REQUIRED ACTION A ->
Decide whether each statement agrees with the article on bariatric surgery and vitamin D: (i) after bariatric surgery, nutrients go to a very small pouch of the stomach instead of the entire stomach; (ii) many foods contain vitamin D; (iii) vitamin D helps calcium be properly absorbed. Give yes or no for each, with the deciding words of the article quoted exactly.
REQUIRED ACTION B ->
Carry on the article on bariatric surgery and vitamin D, starting after its final sentence.

PASSAGE FOR REVIEW ->
__________________________________________________
Important Facts About Bariatric Surgery and Vitamin D

Vitamin D is one of the most vital nutrients someone needs in their body, but unfortunately, bariatric surgery patients are discovering how difficult this is. After having bariatric surgery like gastric sleeve or gastric bypass, the type of foods and how much are eaten, along with how nutrients have absorbed all change. Nutrients are not going to the entire stomach anymore, but instead to a very small pouch of the stomach.

This decreases how much vitamin D is properly absorbed into the body, creating an imbalance. Doctors are now seeing how often bariatric surgery patients are dealing with the downside effects of a vitamin D deficiency, from physical issues to emotional turmoil like anxiety and depression. Getting vitamin D supplements helps prevent deficiency and treat it if it occurs.

Related: Great-tasting Bariatric Vitamins –

Why Vitamin D is Important

There are many things that vitamin D in the body is responsible for, including helping other vitamins and minerals be properly absorbed, like calcium. It also is responsible for its own processes, like promoting weight loss, helping with normal cell growth, and preventing certain types of cancers. There are not a lot of foods that contain vitamin D, so bariatric patients have an even higher risk of a deficiency since everything is so limited.

Most people get their natural source of vitamin D through regular sunlight, but since vitamins aren’t absorbed in the same way, even this isn’t always enough. Bariatric patients experiencing a vitamin D deficiency likely have depression, insomnia, low immunity, bone fractures, fatigue or muscle pain.
__________________________________________________
[Dataset entries]
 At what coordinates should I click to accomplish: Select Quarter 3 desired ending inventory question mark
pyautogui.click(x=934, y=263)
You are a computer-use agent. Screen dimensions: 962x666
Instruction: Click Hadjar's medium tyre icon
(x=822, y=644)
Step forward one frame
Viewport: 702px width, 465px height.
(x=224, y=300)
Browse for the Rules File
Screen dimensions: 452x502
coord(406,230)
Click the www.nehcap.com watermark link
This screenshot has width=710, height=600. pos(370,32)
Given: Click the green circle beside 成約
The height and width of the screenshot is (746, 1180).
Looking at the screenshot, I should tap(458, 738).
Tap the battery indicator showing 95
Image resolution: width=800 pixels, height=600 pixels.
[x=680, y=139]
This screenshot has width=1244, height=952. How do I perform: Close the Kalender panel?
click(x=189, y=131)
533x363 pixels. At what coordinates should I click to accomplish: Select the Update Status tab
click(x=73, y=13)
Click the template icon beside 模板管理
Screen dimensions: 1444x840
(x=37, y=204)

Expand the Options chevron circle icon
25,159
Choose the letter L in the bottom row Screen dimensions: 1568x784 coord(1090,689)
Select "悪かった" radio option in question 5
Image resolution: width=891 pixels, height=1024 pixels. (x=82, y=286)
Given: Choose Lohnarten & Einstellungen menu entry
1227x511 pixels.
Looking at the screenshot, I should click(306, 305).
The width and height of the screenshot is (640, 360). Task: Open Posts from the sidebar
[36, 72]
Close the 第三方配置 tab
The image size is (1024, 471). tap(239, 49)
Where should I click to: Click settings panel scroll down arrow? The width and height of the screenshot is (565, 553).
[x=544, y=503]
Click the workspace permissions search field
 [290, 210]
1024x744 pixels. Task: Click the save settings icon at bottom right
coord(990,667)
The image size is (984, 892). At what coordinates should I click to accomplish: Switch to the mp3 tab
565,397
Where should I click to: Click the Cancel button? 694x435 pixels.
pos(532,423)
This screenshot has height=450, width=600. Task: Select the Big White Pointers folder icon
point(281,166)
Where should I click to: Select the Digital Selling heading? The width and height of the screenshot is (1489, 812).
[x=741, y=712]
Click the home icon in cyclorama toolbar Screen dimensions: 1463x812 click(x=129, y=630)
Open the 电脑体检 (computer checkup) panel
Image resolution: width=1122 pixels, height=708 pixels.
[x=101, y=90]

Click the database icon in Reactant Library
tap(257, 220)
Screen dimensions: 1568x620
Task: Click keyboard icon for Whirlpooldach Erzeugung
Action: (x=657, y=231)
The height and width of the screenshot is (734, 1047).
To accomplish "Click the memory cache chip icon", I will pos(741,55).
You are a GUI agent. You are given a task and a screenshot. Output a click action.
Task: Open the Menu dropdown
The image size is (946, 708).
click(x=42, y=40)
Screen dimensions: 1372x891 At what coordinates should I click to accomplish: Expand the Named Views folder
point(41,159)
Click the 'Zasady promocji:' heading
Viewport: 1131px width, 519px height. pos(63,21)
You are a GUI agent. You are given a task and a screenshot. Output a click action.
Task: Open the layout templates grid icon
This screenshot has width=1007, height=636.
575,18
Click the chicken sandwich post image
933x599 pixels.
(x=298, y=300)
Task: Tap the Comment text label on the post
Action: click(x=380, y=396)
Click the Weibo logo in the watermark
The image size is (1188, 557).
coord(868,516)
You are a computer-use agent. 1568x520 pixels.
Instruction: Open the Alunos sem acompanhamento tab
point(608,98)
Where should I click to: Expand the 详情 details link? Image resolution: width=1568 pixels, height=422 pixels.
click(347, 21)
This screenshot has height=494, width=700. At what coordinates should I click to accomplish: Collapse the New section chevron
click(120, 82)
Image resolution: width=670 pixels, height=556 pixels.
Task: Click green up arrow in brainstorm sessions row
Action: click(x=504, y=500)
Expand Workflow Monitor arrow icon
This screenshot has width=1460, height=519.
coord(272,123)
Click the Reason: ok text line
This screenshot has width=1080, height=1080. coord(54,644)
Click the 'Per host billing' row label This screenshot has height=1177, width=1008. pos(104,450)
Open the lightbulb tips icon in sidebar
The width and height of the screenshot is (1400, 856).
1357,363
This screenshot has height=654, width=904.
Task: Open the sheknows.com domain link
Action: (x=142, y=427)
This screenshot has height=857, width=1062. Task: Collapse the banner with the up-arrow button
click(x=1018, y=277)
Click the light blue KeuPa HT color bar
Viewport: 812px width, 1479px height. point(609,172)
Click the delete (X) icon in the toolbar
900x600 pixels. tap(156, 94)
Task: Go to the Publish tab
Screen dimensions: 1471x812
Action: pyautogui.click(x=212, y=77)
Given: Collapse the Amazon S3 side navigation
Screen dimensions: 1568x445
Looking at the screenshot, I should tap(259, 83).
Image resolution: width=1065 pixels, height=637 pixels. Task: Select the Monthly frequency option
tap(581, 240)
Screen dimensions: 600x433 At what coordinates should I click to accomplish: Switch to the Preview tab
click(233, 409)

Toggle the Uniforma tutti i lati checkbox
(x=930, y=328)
__________________________________________________
EXERCISE ANSWER A ->
(i) Yes: "Nutrients are not going to the entire stomach anymore, but instead to a very small pouch of the stomach."
(ii) No: "There are not a lot of foods that contain vitamin D"
(iii) Yes: "helping other vitamins and minerals be properly absorbed, like calcium"

EXERCISE ANSWER B ->
Vitamin D Deficiency with Bariatric Surgery

A lot of people lack proper amounts of vitamin D, but the American Society for Metabolic and Bariatric Surgery has reported that their bariatric patients are at a greater risk with their small intestine being bypassed completely. Not only should these patients start taking a vitamin D supplement to add to their other vitamins and minerals, but they should get blood tests regularly to test how much of the vitamin is found in their system.

How Much Vitamin D to Take Each Day

There is not a specific set number that everybody must have of vitamin D each day because it varies so much based on physical conditions and health, age, and other factors. The general requirement is between 800 and 1,000 international units (UI) of vitamin D a day through different sources. When taken as a supplement, doctors recommend dividing doses into no more than 500 IUs at a time throughout the day and taking it together with a calcium supplement.

There are also some supplements that include calcium and vitamin D together in order to simplify the process and reduce how many pills need to be taken each day. Individuals that get very minimal sun exposure because of conditions or fair skin that is prone to burning, the amount might be higher.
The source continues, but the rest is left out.